*** Opening of The records ***
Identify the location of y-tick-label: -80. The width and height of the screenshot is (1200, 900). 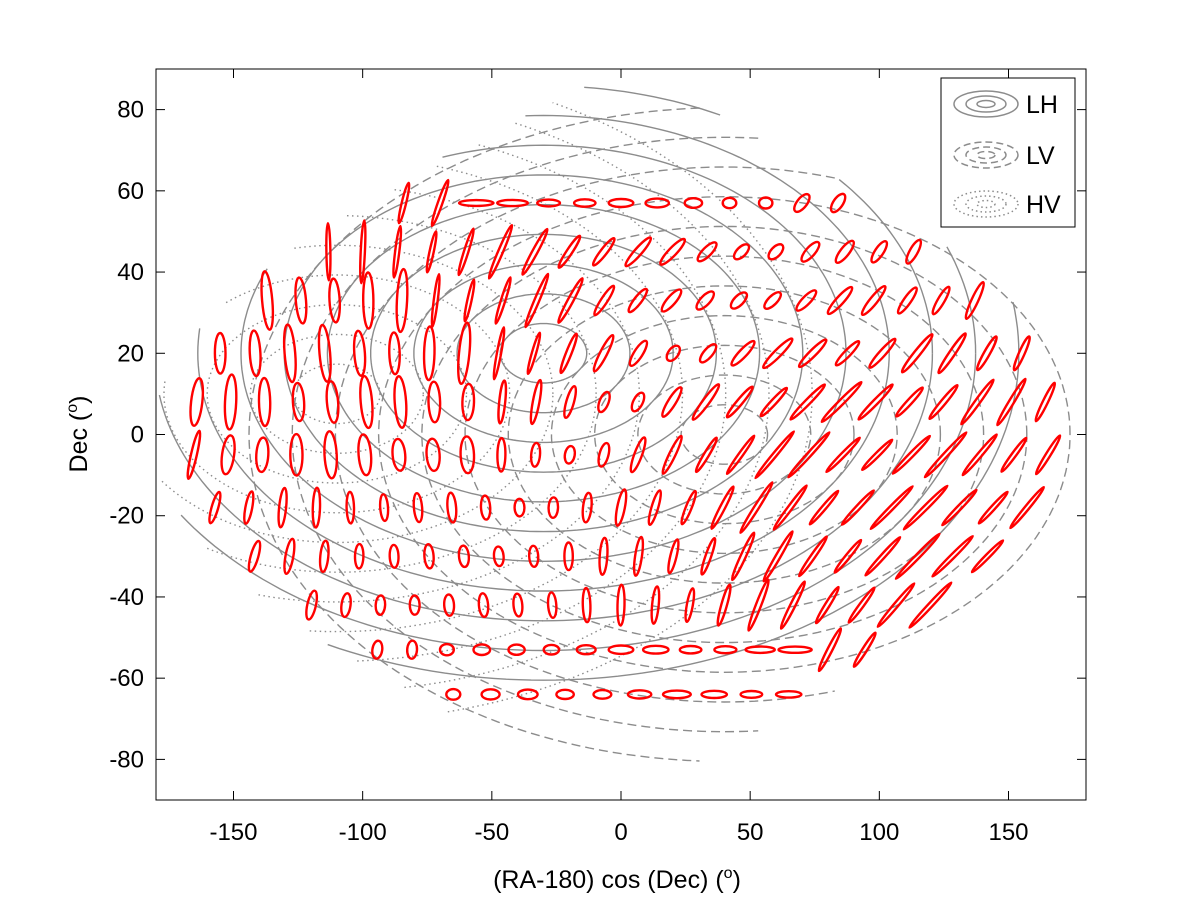
(126, 760).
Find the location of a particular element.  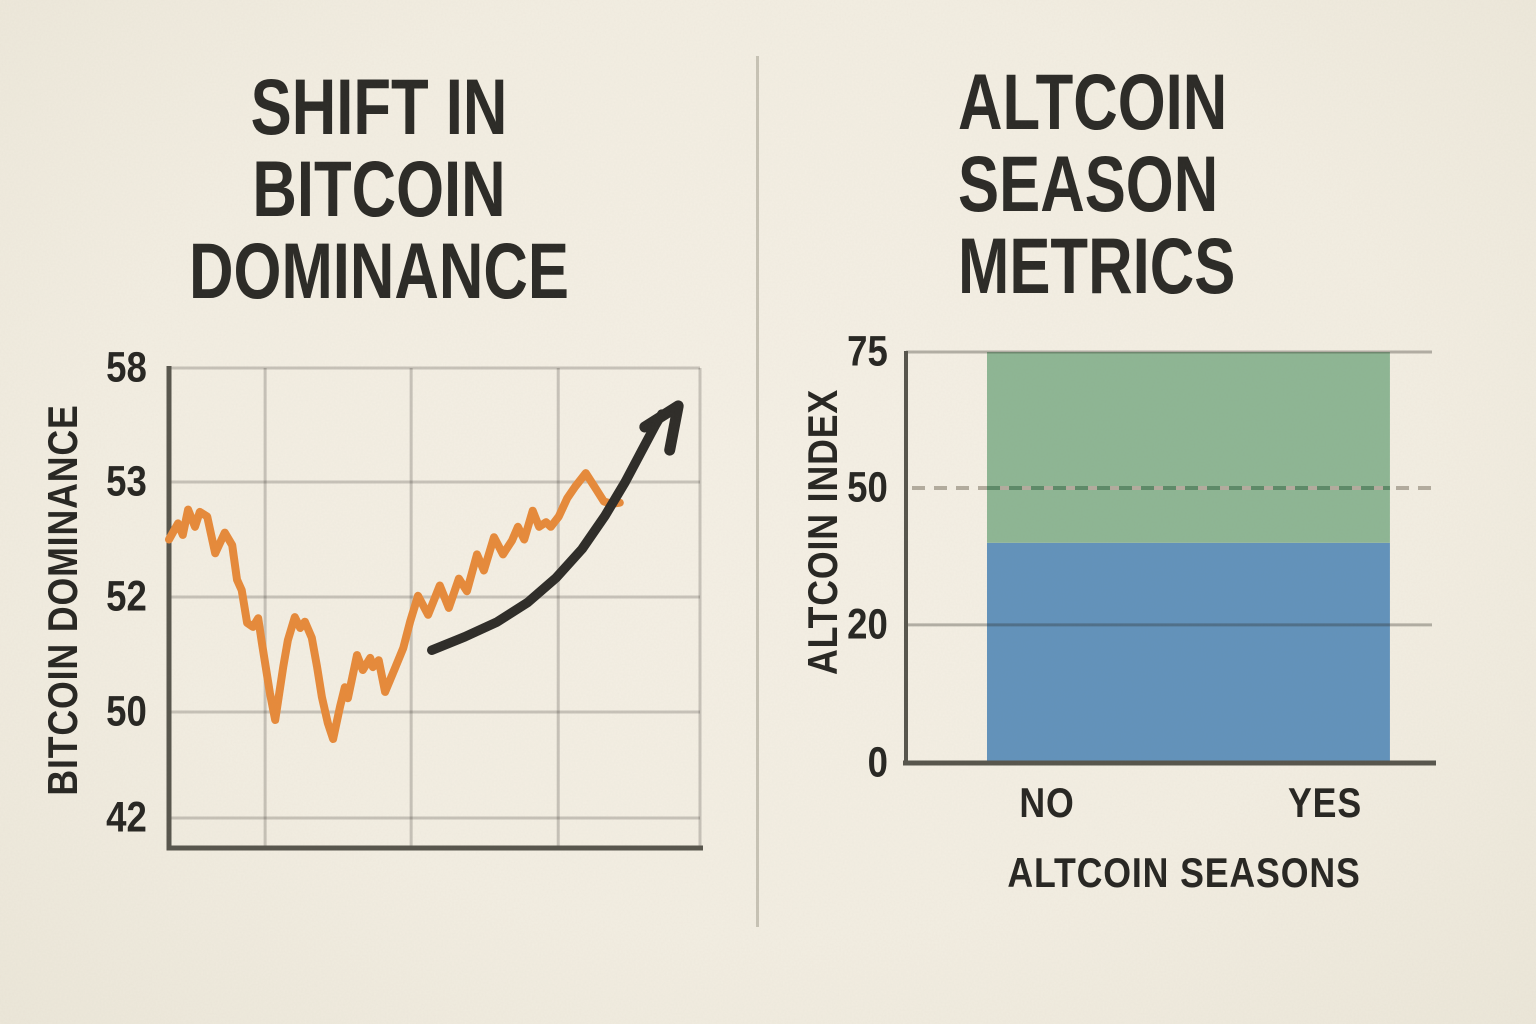

left-title-line-3: DOMINANCE is located at coordinates (379, 270).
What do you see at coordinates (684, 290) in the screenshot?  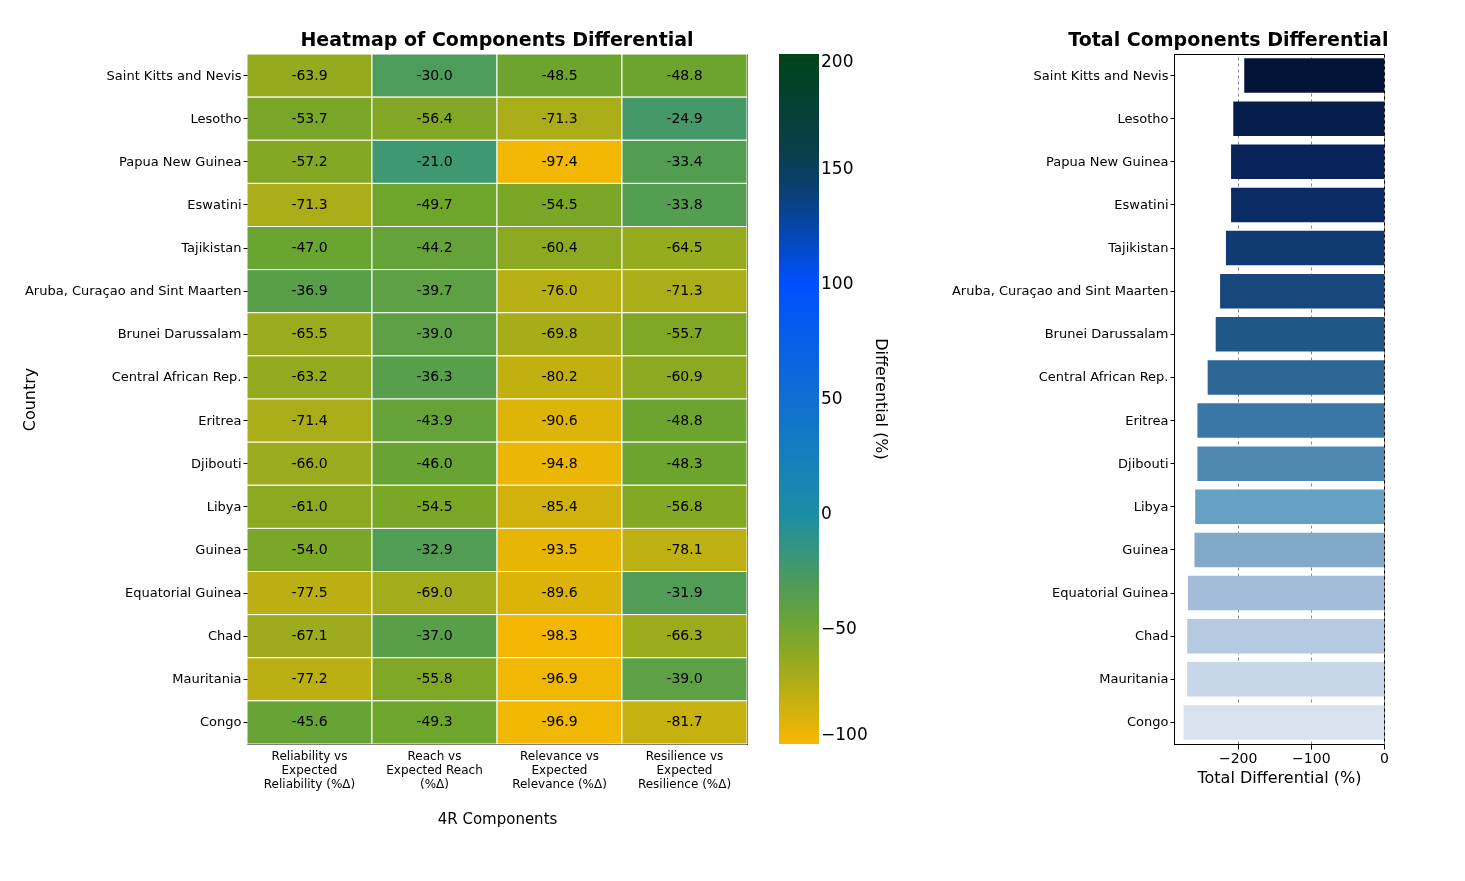 I see `data-label: -71.3` at bounding box center [684, 290].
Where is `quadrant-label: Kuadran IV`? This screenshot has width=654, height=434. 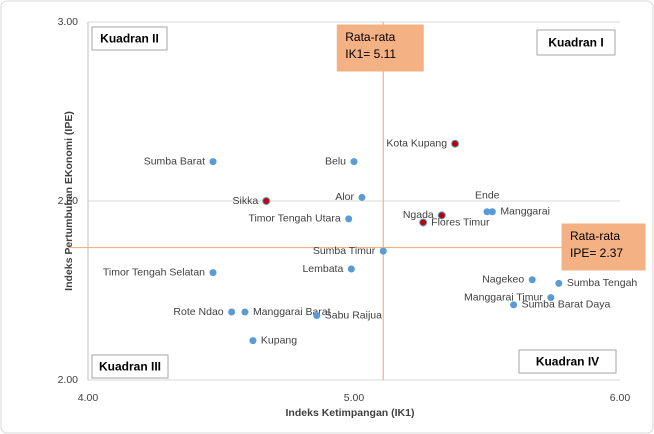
*** Close of The records ***
Reproduce the rows word for word, from the beginning of the rows up to and including the line that contains "left-title-line-3: DOMINANCE is", and omit the pictures.

▸ Result of this task:
Identify the location of y-tick-label: -80. The width and height of the screenshot is (1200, 900). 
(126, 760).
Find the location of a particular element.  

left-title-line-3: DOMINANCE is located at coordinates (379, 270).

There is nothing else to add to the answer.